Variable Standardization

From Displayr
Jump to: navigation, search

Changing the variance (or equivalently the range) of variables prior to conducting cluster analysis.

The reason for standardizing is that cluster analysis implicitly weights analyses to concentrate on variables with a larger variance. For example, if clustering data using age, measured in years, and data from an 11-point scale, the data from the 11-point scale would play a much smaller role in the cluster analysis as the larger range of age categories translates to a larger variance.

A number of different methods of standardizing are common:

  1. Multiplying each variable by a different constant such that it has a standard deviation of 1. This method is sometimes referred to simply as standardizing.
  2. Using dimension-reduction techniques like principal components analysis (see Tandem Clustering). Note that many dimension-reduction techniques automatically create variables with a standard deviation of 1.
  3. Multiplying each variable by a different constant such that all the variables have a common range (e.g., a range of 1). For example, if one variable had a range of 1 to 7 and another had a range of 1 to 10, they could be multiplied by 1/7 and 1/10 respectively to attain a unit range.
  4. Multiplying each variable by a different constant such that all the variables have a common possible range. This is the same idea as the previous one, except that the possible range of values is used rather than the observed range (e.g., if on a 10 point scale respondents have only selected 6 or 7 then standardization involves all 10 points rather than the 1 point between the 6 and 7).

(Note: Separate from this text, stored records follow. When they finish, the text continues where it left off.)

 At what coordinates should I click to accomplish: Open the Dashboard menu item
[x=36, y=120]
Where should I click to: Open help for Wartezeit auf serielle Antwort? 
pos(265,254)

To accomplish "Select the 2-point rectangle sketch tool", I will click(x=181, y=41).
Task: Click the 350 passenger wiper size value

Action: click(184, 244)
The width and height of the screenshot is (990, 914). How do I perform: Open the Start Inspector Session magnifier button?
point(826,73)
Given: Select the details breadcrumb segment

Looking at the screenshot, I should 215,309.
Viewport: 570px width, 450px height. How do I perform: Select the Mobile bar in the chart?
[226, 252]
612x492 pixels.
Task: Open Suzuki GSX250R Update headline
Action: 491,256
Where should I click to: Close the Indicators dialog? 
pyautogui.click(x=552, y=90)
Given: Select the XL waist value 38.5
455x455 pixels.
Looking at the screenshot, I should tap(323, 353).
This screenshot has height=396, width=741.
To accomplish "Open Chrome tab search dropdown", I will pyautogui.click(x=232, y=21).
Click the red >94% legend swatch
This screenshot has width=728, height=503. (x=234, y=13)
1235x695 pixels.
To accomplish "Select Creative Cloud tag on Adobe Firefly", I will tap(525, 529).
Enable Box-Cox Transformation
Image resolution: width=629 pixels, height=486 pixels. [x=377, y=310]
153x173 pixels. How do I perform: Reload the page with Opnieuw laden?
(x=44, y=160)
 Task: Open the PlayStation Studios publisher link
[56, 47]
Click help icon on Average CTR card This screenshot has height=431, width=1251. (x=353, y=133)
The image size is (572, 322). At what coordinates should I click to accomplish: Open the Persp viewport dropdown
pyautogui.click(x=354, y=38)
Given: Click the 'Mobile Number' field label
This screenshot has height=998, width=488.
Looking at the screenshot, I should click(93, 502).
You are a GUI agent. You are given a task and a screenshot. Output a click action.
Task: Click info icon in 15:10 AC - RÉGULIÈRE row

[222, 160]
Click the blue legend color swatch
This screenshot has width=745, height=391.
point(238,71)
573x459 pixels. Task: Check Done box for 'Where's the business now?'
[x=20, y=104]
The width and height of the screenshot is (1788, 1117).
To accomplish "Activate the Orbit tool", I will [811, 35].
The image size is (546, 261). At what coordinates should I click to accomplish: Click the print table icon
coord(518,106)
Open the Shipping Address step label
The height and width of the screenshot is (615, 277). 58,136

In segmentation studies it is arguable that only the last of these methods is routinely appropriate, as variables that have high standard deviations are variables that people differ on. Variables with low standard deviations are variables measuring things that people feel the same way about. Standardizing variables consequently exaggerates small differences while reduces the impact of real points of difference between consumers and thus works against the whole purpose of segmentation.

This criticism of variables standardization is specific to survey research. In many other areas of statistical analysis variable standardization of some form is appropriate. For example, if clustering measurements of the weight and height of different animals they are clearly measured on different scales and some acknowledgement of this should occur when analyzing the data. Even in these applications the practice of scaling variables to have a standard deviation of 1 is likely inferior to instead scaling to a unit range[1]

References

  1. Milligan, G. W. (1996). Clustering Validation: Results and Implications for Applied Analyses. Clustering and Classification. P. Arabie, L. J. Hubert and G. De Soete. River Edge, New Jersey, World Scientific Publishers: 341-375.